One of the earliest ecofeminist movements in India is the famous chipko movement in 1974. Dalit women in Andhra Pradesh’s Medak district started a similar initiative. Dr.Vandana Shiva is one of the leading ecofeminists in India and around the world, Shiva holds colonialism responsible for the “destruction of nature and women’s work”, and underlines how what might be considered development by many actually doesn’t benefit women and nature in the way that it “perpetuates domination and centralisation through patriarchal control”

IS ECO-FEMINISM RELEVANT IN THE CONTEMPORARAY WORLD?

Women involved in environmental justice issues and women representing minority cultures have worked to establish their own sense of eco-feminism, which includes local cultures and spirituality, a celebration of their roles as mothers and caregivers, and an acknowledgement of how Western colonization undermined those beliefs.
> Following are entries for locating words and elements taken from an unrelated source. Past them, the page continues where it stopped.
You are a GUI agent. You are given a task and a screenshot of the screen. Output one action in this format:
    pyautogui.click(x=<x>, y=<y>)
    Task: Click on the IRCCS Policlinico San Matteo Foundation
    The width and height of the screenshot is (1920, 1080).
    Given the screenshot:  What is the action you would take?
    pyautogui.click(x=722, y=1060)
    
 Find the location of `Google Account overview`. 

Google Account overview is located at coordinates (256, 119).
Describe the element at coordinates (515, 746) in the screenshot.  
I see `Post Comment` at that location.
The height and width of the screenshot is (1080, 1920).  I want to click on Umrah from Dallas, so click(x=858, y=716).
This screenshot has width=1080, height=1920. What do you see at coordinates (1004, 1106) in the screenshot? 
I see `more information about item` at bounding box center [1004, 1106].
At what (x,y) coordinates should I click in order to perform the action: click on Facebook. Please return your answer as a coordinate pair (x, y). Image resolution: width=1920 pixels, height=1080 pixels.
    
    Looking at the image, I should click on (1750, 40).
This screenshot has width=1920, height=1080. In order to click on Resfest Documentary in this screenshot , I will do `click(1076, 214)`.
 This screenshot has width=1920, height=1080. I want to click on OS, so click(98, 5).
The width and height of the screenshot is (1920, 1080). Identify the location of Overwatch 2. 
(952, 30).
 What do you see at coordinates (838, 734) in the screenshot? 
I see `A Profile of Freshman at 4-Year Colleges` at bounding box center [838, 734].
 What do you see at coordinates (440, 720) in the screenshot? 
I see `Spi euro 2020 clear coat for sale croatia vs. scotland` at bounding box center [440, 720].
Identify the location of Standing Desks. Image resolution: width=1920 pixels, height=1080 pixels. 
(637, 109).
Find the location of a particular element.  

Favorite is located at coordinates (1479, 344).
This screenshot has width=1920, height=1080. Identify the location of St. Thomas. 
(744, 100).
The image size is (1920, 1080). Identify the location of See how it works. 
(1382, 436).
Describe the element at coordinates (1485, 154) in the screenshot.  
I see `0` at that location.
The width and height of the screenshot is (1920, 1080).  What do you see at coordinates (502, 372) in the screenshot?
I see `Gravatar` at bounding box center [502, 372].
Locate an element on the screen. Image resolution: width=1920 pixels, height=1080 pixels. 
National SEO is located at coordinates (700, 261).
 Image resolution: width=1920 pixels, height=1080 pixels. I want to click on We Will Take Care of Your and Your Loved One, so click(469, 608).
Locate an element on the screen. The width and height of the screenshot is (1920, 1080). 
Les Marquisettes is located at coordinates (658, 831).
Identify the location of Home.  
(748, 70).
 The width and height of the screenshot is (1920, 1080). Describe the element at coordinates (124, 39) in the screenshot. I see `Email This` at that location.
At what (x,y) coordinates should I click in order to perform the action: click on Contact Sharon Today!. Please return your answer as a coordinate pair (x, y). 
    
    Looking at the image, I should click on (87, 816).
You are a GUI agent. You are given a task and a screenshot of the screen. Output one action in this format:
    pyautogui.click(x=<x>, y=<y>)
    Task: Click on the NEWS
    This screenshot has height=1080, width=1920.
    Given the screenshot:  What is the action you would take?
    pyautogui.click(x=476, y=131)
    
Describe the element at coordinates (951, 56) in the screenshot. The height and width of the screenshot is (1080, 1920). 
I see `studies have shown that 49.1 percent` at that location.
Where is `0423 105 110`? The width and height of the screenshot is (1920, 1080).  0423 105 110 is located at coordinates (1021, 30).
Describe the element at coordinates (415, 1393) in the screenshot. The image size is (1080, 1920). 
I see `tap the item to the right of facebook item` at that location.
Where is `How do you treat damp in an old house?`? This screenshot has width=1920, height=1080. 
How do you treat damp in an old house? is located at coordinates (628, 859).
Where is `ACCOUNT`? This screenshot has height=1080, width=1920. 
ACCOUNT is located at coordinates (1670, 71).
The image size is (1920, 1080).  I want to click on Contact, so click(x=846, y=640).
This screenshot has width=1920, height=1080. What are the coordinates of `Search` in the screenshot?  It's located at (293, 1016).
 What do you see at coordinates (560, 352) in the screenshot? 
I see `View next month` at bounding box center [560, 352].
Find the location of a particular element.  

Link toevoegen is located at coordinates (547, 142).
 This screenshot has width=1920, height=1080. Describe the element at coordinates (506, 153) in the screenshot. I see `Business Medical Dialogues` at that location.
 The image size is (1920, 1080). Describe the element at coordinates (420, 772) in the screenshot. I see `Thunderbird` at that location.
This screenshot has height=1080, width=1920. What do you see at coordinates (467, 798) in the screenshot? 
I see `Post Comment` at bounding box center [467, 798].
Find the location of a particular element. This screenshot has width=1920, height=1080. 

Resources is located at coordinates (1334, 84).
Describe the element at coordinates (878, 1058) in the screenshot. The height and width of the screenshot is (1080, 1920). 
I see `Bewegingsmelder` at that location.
Women in tea plantations of Assam are doubly marginalized – firstly as isolated and unassimilated descendants of migrant laborers, and secondly as women.

The labor-intensive task of collecting tea is primarily performed by women. This is due to the belief that women’s hands are more suited to picking the delicate tea leaves for processing. Factory work, which is higher paid, has better facilities, and is considered to be more respectable and prestigious, is mostly done by males, despite the fact that women employees interviewed during the research stated that they are just as capable of undertaking industrial work as men.

CRITICISM OF ECO-FEMINISM :

The most common objection leveled to ecofeminism is based on the concept of essentialism, or “the view that objects have fixed qualities.” Some argue that comparing women with nature promotes the gender standards dichotomy that feminism aimed to eliminate.

Janet Biehl, a social ecologist and feminist, has criticised ecofeminism for focusing too much on a mystical link between women and environment and not enough on women’s real situations. She has also said that ecofeminism is an anti-progressive movement for women, rather than a forward-thinking idea.